*** Block opens ***

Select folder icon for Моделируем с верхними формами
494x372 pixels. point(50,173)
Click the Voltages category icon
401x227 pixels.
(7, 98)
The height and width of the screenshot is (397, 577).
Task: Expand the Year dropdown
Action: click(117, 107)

*** Block closes ***

▸ **EXERCISE INSTRUCTIONS**
Start at the first line and transcribe the data exactly through the last.

▸ **REPLY TO THE EXERCISE**
Select folder icon for Моделируем с верхними формами
494x372 pixels. point(50,173)
Click the Voltages category icon
401x227 pixels.
(7, 98)
The height and width of the screenshot is (397, 577).
Task: Expand the Year dropdown
Action: click(117, 107)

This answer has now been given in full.